Those lines of the data that hold the word "logo" are to be copied out.
^^^^
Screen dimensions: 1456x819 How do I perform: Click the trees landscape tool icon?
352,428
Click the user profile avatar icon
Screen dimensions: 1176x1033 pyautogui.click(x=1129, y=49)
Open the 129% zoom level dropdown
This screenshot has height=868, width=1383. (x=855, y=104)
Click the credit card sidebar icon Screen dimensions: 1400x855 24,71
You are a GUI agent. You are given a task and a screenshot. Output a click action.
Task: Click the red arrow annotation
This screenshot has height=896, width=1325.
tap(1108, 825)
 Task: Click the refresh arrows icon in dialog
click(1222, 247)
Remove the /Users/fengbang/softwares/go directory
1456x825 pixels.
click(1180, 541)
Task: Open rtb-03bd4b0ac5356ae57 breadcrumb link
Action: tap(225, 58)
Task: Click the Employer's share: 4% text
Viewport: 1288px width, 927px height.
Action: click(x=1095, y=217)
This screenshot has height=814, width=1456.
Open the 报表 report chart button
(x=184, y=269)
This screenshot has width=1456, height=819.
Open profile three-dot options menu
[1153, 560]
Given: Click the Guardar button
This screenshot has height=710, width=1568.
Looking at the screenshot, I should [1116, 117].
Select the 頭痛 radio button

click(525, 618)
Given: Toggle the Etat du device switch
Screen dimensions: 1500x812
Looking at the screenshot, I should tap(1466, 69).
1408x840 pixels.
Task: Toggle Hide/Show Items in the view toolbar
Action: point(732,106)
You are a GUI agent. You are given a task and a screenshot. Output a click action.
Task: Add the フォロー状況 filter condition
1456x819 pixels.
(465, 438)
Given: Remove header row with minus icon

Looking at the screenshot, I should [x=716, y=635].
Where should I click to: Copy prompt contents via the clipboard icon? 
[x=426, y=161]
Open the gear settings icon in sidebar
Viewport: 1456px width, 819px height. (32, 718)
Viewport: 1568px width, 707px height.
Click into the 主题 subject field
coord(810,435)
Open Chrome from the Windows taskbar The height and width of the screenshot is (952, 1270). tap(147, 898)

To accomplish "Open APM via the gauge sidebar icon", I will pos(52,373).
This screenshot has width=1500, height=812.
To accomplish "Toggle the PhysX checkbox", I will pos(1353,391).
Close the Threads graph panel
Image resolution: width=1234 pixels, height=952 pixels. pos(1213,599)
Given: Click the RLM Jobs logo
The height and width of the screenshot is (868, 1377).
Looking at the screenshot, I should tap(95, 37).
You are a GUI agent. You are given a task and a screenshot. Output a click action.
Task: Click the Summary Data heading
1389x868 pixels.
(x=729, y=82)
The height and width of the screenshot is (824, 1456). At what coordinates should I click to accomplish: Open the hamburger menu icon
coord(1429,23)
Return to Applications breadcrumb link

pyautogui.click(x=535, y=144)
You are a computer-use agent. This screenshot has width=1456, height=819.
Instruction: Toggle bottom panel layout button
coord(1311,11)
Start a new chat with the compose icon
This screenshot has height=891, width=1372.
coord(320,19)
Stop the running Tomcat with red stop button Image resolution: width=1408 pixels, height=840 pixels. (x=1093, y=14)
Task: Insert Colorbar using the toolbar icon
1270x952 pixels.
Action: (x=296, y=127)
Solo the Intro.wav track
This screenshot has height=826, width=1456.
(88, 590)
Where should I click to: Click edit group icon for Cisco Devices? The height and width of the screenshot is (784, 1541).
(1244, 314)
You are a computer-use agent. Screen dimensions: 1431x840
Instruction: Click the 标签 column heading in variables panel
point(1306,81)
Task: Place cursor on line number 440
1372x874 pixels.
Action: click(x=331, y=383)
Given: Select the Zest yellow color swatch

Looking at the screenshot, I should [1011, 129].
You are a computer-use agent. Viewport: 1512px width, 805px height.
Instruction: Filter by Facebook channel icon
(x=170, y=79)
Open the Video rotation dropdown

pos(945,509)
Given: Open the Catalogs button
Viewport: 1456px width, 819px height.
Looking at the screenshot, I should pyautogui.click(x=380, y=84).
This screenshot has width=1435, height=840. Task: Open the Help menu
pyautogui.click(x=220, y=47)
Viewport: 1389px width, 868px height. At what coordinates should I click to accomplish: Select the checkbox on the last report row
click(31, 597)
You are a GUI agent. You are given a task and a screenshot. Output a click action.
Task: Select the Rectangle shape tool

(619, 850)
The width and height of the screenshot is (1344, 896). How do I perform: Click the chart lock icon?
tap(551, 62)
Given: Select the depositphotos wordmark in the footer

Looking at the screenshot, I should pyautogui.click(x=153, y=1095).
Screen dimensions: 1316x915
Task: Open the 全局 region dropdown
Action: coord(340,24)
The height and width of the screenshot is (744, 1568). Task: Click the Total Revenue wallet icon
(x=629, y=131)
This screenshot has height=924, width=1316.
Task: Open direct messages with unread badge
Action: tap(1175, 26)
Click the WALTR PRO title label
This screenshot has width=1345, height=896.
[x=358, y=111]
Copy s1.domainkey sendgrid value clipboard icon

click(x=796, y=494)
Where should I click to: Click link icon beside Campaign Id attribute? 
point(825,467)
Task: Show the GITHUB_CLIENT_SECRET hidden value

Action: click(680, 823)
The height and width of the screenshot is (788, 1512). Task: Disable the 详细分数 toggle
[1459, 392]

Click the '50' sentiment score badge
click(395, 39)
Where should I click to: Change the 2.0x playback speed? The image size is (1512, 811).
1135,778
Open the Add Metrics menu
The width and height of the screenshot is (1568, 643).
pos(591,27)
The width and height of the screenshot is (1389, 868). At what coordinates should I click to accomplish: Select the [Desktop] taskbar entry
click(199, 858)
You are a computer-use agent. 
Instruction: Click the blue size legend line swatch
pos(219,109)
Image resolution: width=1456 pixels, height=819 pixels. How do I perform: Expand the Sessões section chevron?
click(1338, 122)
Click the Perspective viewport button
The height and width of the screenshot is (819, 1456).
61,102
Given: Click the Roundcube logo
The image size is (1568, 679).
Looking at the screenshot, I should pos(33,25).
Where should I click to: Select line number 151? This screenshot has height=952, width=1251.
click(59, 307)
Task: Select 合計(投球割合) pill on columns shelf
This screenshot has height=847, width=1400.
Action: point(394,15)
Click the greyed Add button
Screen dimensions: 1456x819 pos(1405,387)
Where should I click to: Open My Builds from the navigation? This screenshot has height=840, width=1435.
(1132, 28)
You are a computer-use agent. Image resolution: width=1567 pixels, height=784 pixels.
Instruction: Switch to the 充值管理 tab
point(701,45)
^^^^
### [SOLUTION FOR THIS EXERCISE]
Given: Click the RLM Jobs logo
Given: Click the Roundcube logo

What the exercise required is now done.